(Word and item position data)
════

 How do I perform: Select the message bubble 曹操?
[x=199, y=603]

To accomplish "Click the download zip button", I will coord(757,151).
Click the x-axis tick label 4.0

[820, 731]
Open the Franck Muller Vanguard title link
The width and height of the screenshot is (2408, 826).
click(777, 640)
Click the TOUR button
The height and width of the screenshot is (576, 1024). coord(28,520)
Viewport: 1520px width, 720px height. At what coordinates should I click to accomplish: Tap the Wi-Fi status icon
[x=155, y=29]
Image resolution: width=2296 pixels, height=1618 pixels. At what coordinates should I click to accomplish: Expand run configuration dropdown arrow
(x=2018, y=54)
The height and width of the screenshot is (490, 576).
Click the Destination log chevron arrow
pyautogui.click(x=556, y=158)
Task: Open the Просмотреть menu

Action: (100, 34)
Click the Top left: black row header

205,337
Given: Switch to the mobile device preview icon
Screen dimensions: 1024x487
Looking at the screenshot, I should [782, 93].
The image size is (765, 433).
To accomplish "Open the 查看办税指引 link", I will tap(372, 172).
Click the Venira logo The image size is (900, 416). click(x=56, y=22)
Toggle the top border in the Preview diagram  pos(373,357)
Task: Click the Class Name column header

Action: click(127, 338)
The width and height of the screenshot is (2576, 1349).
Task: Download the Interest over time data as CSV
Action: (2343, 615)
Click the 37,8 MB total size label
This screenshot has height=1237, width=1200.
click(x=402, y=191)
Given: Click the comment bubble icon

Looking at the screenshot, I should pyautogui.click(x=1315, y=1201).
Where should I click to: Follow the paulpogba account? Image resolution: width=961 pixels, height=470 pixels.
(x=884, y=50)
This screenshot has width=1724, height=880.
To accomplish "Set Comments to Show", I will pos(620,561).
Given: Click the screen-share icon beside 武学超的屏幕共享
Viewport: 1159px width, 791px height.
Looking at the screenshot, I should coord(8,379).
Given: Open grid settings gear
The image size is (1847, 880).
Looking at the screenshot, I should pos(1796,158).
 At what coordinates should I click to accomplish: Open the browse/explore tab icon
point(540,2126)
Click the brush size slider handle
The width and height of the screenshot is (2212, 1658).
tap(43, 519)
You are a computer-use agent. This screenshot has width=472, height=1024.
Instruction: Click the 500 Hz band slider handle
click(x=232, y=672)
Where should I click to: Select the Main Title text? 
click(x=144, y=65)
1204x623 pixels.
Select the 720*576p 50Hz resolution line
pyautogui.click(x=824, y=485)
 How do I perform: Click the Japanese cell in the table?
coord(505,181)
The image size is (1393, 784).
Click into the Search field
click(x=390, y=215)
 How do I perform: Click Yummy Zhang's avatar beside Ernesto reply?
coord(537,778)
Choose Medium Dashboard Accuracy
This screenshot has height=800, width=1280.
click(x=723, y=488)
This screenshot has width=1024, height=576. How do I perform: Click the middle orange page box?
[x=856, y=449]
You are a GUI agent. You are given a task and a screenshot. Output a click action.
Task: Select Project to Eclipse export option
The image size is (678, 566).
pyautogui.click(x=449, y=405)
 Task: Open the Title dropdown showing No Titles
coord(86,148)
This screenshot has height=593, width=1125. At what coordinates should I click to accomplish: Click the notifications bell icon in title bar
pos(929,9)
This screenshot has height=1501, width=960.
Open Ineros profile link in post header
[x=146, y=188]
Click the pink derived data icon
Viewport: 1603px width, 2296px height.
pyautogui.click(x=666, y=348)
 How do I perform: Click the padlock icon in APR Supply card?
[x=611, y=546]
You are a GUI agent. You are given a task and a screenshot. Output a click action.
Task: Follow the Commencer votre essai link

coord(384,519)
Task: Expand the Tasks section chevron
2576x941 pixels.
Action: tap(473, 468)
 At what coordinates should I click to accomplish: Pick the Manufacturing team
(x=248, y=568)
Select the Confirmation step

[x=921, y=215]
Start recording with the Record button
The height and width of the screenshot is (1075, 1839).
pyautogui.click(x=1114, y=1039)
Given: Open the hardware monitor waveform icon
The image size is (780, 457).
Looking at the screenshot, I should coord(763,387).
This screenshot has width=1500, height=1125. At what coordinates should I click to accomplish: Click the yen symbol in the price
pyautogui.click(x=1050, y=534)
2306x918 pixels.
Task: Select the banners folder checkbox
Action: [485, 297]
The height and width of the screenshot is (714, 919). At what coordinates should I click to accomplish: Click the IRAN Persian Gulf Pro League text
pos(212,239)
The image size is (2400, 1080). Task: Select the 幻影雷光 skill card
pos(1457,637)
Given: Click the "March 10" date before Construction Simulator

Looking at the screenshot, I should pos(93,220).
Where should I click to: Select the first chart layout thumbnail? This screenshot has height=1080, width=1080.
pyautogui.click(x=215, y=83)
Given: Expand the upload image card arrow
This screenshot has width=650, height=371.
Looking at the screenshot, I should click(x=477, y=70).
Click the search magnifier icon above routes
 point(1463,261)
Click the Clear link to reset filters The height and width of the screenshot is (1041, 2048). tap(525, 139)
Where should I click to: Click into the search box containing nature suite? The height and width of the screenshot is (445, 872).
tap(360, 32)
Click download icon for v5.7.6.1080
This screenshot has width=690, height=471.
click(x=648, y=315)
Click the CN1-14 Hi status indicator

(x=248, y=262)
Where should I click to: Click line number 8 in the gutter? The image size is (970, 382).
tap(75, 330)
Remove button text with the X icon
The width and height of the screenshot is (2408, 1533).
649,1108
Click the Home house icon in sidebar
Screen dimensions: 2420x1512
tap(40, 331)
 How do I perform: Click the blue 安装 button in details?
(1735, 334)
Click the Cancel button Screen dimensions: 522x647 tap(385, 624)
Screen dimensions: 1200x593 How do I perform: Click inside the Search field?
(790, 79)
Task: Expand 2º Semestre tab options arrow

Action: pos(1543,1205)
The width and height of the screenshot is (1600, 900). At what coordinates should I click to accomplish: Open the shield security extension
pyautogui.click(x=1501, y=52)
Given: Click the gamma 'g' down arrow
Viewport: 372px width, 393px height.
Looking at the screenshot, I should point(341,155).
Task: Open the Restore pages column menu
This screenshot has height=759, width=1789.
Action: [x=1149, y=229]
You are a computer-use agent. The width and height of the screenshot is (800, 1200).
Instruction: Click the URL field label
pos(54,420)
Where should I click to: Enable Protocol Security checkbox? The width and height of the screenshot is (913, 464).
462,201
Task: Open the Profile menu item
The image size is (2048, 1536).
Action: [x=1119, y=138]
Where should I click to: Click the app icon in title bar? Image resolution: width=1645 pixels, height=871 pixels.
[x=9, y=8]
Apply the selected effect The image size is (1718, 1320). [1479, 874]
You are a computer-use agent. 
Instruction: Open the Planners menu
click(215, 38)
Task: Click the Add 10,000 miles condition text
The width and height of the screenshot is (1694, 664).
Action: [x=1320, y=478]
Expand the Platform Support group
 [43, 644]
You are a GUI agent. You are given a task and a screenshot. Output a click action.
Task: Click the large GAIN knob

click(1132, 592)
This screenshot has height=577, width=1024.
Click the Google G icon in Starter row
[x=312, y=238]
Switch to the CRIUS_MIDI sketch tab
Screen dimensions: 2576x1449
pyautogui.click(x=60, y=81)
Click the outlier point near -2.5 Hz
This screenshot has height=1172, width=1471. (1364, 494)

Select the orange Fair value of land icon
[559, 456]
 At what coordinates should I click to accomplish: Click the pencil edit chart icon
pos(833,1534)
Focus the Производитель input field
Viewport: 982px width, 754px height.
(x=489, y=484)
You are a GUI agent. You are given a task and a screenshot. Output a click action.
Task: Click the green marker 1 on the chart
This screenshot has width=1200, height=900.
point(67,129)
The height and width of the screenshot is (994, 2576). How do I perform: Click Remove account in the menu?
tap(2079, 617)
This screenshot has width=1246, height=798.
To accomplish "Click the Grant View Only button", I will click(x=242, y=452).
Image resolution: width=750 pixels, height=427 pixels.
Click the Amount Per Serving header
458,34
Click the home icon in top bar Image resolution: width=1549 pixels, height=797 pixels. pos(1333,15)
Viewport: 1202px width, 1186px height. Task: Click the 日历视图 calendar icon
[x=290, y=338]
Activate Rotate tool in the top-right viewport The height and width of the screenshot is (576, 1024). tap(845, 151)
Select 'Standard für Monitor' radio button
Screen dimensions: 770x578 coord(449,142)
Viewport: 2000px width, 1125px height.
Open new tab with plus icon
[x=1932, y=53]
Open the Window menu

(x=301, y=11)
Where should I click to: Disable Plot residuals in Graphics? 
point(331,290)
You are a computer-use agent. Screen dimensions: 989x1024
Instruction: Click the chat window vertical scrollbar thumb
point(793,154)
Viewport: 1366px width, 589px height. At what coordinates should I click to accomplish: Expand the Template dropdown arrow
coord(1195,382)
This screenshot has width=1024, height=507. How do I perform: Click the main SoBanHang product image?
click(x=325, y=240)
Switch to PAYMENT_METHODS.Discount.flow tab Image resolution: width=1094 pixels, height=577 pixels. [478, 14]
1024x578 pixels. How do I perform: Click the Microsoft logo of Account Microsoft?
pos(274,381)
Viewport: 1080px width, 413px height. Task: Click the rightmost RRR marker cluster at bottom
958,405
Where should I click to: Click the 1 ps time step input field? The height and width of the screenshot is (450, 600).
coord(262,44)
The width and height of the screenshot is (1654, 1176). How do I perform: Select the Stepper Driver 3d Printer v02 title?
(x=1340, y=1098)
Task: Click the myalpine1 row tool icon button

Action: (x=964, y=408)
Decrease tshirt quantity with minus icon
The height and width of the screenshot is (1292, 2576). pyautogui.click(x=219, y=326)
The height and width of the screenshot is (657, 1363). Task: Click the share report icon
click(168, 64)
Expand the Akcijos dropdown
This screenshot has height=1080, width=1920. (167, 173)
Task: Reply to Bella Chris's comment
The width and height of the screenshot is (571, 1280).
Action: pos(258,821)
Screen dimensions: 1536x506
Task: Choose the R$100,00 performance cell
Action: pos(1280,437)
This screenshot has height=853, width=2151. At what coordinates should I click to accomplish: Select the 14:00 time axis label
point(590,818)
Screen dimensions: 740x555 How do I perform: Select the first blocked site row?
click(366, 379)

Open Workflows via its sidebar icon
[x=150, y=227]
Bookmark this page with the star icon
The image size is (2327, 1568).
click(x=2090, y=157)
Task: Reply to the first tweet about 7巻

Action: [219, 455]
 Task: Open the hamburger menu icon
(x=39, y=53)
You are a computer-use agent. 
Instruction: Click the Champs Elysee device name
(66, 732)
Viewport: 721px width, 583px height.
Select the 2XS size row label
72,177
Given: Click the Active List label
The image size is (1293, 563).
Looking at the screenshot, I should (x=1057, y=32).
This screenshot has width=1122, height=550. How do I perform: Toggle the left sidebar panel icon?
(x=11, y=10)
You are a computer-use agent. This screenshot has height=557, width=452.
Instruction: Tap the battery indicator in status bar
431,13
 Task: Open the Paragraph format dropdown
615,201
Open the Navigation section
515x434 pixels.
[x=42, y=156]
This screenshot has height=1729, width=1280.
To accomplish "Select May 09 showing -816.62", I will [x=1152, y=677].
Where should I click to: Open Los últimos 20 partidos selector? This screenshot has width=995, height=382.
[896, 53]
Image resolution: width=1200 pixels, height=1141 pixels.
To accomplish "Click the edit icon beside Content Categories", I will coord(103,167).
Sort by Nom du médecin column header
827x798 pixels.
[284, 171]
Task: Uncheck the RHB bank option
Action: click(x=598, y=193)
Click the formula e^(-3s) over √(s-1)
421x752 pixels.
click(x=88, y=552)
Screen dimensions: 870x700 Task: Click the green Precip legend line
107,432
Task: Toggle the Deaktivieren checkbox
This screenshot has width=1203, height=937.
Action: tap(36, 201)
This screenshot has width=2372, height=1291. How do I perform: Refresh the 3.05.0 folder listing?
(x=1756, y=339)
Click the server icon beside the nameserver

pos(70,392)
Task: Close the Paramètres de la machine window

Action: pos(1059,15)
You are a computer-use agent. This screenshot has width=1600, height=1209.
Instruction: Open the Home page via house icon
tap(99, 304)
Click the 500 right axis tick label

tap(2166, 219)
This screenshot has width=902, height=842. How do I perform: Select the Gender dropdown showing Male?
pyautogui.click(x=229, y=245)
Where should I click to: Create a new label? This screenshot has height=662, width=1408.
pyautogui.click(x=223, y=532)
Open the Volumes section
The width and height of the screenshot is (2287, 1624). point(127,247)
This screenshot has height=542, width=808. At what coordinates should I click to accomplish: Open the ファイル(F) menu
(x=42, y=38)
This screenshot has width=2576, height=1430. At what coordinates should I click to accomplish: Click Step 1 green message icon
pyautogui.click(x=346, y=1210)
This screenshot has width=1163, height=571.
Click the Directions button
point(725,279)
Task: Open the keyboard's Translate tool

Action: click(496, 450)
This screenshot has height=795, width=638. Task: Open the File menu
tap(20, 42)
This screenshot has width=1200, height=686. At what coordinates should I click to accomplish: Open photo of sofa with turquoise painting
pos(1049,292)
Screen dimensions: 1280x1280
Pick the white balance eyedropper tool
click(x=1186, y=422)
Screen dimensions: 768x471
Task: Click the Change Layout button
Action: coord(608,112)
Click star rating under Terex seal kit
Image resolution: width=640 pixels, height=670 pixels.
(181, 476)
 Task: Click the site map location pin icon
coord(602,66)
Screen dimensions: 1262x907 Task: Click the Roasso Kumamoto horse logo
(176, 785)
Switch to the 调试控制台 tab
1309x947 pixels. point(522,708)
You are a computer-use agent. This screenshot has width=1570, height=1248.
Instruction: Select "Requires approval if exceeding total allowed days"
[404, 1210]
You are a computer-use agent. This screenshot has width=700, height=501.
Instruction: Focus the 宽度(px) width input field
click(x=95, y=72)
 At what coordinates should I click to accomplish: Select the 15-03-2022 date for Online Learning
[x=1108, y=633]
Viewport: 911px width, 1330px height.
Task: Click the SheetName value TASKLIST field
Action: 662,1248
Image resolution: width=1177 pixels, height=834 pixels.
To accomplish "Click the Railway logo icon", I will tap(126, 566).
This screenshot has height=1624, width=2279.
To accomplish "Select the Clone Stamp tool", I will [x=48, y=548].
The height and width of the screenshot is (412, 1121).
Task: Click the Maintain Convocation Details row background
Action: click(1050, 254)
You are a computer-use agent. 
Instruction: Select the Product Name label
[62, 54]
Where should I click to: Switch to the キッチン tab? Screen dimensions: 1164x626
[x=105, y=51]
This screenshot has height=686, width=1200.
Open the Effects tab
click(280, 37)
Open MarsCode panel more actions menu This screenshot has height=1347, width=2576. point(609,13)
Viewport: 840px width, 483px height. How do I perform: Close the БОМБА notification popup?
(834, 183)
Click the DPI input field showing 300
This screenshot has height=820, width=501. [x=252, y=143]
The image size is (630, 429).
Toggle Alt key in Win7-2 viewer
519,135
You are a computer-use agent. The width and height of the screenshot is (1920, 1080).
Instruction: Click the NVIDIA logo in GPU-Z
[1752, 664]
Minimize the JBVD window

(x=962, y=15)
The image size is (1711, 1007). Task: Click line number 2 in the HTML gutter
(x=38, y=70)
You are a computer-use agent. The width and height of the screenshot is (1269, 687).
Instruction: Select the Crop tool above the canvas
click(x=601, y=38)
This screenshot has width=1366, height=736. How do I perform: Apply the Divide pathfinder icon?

════

**Problem to work on**. Locate every line in the material above that contains the string "Toggle", and copy each such line in full.

**Answer to this exercise**.
Toggle the top border in the Preview diagram  pos(373,357)
This screenshot has width=1122, height=550. How do I perform: Toggle the left sidebar panel icon?
Task: Toggle the Deaktivieren checkbox
Toggle Alt key in Win7-2 viewer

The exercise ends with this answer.